**Brano scelto**
= = = = =
“L’insegnamento di Gesù: chi vuol essere il primo sia servo di tutti”
Commento al Vangelo di don Siimone Calabria
XXV DOMENICA DEL T.O.B (Sap 2,12.17-20; Sal 53; Gc 3,16-4,3; Mc 9,30-37)
Gesù ci pone davanti le condizioni per essere veri discepoli: non anteporre nulla all’amore per Lui, portare la propria croce, seguirlo, essere servi.
Seguire Cristo mette dì fronte a noi esigenze, scelte, punti dì vista che fanno a pugni con la nostra logica (che è poi quella del mondo): “Fratelli miei, dove c’è gelosia e spirito di contesa, c’è disordine e ogni sorta di cattive azioni. Da dove vengono le guerre e le liti che sono in mezzo a voi? Non vengono forse dalle vostre passioni che fanno guerra nelle vostre membra? Siete pieni di desideri e non riuscite a possedere; uccidete, siete invidiosi e non riuscite a ottenere; combattete e fate guerra! Non avete perché non chiedete; chiedete e non ottenete perché chiedete male, per soddisfare cioè le vostre passioni” (Gc 3,16.4,1-3). Questa è una sfida, non una conferma.
= = = = =
**Estratto del materiale**

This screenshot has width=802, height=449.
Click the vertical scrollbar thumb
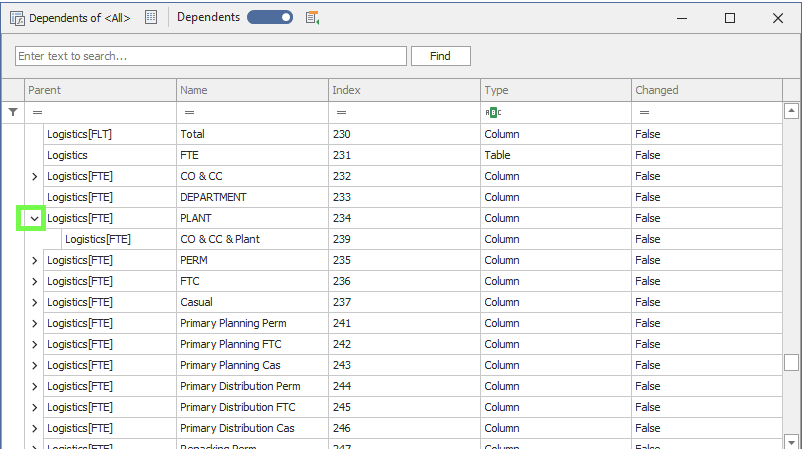tap(791, 362)
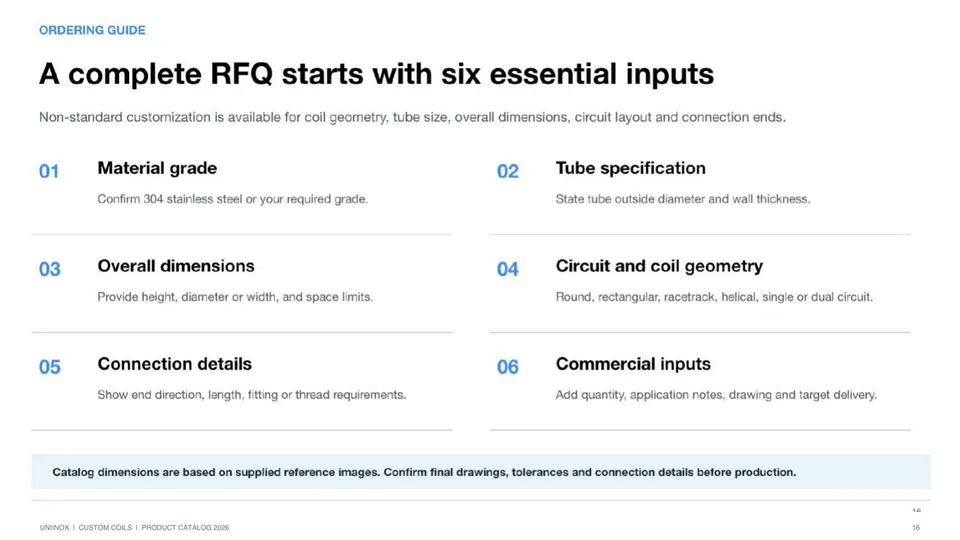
= = = = =
**Consegna**
Prosegui il commento al Vangelo sull'essere servi di tutti, riprendendo subito dopo la sua ultima frase.

**Risposta scritta**
Il Vangelo ci sorprende con parole insolite, ci consegna tre nomi di Gesù che vanno controcorrente: ultimo, servitore, bambino, così lontani dall’idea di un Dio Onnipotente.
Vediamo il contesto del brano. Gesù sta parlando di vita e di morte, sta raccontando ai suoi discepoli che tra poco sarà ucciso. È insieme con il gruppo dei più fidati, ed ecco che loro non lo ascoltano neppure, si disinteressano della tragedia che sta arrivando sul loro maestro e amico, tutti presi soltanto dalla loro competizione: “chi è il più grande tra noi?”.
Pensiamo alla delusione di Gesù. C’è da scoraggiarsi. Tra noi, tra amici, un’indifferenza così sarebbe un’offesa veramente imperdonabile.
Invece Gesù, non rimprovera gli apostoli, non li abbandona, non li allontana, non si scoraggia.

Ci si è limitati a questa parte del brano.